Window の機能として、ファイル属性に「読み取り専用」という項目があります。 これを有効にした Excel ファイルは、ショートカットなど介さなくても、普通に開くだけでも読み取り専用モードになります。

これを設定するには、対象ファイルを右クリックしてメニューの一番下の「プロパティ」を開き、「情報」タブにある「読み取り専用」チェックボックスにチェックを入れます。

以降、Excel で普通に開くと常に読み取り専用モードとなります。

これも右クリックから一発でできたいですね。

以下のバッチは、ファイルに「読み取り専用」を設定した上でそのファイルを開きます。

@echo off
if exist "%~f1" if not exist "%~f1\*" (
    rename "%~f1" "%~nx1" 2> NUL && (
        attrib +R "%~f1"
        start "" "%~f1"
    ) || (
        echo %%~f1 は使用中なので読み取り専用にできません。& pause
    )
)

このバッチファイルを「送る」に置けば、Excel ショートカットのように右クリックから読み取り専用モードで開くことができます。

また、Excel 専用というわけではなく、Word や TXT など、どんなファイルでも読み取り専用で開きます。

ファイルを閉じた後も「読み取り専用」属性はオンのままオフに戻されないので、以降は普通に開けば読み取り専用モードになります。

読み取り専用をやめたければファイルのプロパティで「読み取り専用」チェックを外すだけです。

でももしファイルが沢山あったら、それも面倒ですね。これもバッチ化しておきましょう。
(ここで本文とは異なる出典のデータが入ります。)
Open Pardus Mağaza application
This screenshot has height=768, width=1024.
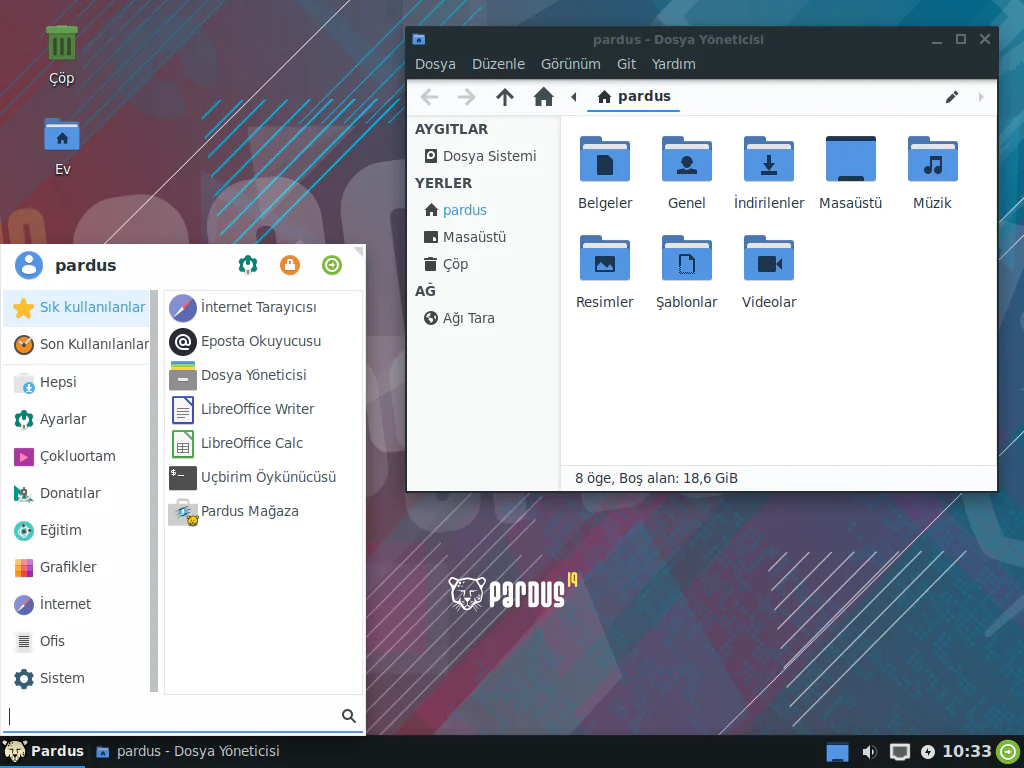click(249, 511)
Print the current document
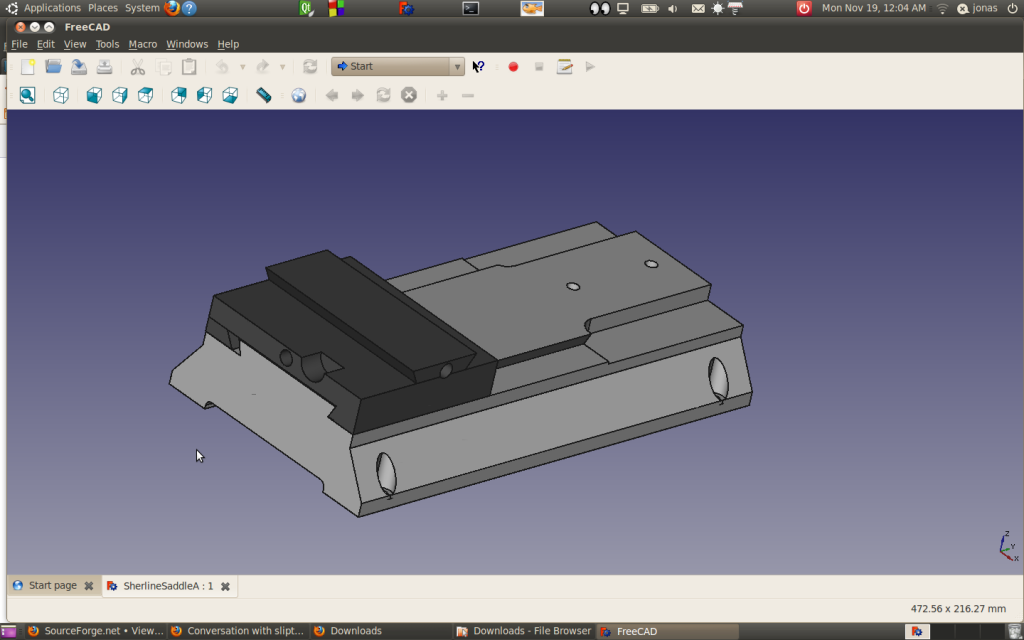The image size is (1024, 640). pyautogui.click(x=104, y=66)
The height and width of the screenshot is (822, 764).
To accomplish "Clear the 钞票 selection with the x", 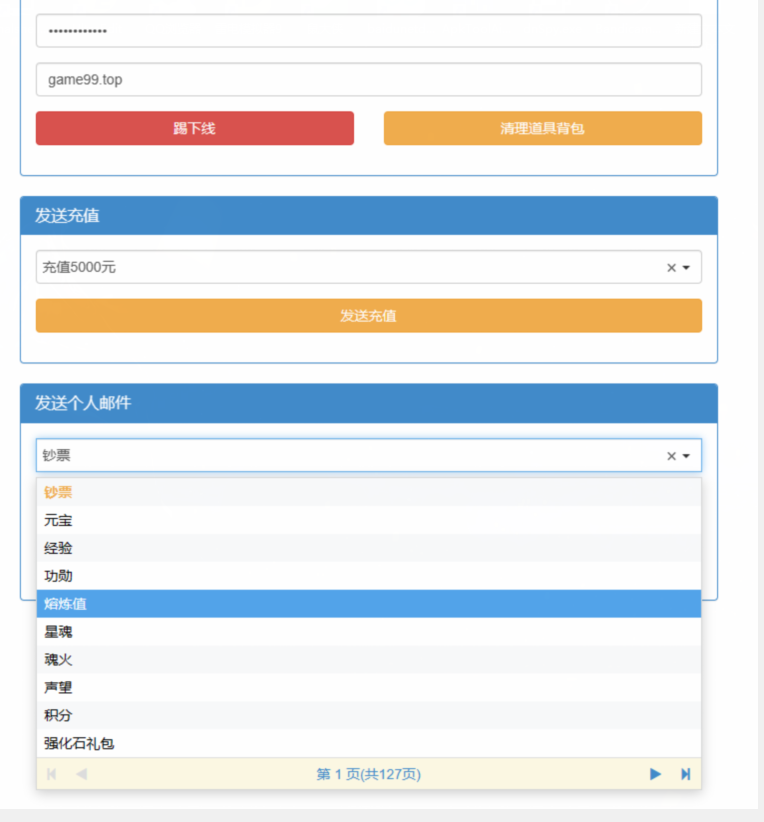I will coord(671,456).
以下のバッチは複数ファイルの「読み取り専用」属性を一括で切り替えます。

@echo off
for %%f in (%*) do if exist "%%~ff" if not exist "%%~ff\*" (
    rename "%%~ff" "%%~nxf" 2> NUL && (
        echo %%~af| findstr /l "r" > NUL
        if errorlevel 1 (
            attrib +r "%%~ff"
        ) else (
            attrib -r "%%~ff"
        )
    ) || (
        echo 《使用中》   %%~ff 1>&2
    )
    attrib "%%~ff"
)
pause

このバッチファイルに複数選択したファイルをドラッグ&ドロップすると、各ファイルごとの「読み取り専用」属性のオン/オフ状態が切り替わります。フォルダは処理の対象外です。

処理結果は画面に表示されます。ファイル名の前に「R」の文字が出ているファイルが読み取り専用になったファイルです。

いや、そういうことじゃなくて

本当に知りたかったのはこういうことなんだよ、というのがあれば教えて下さい。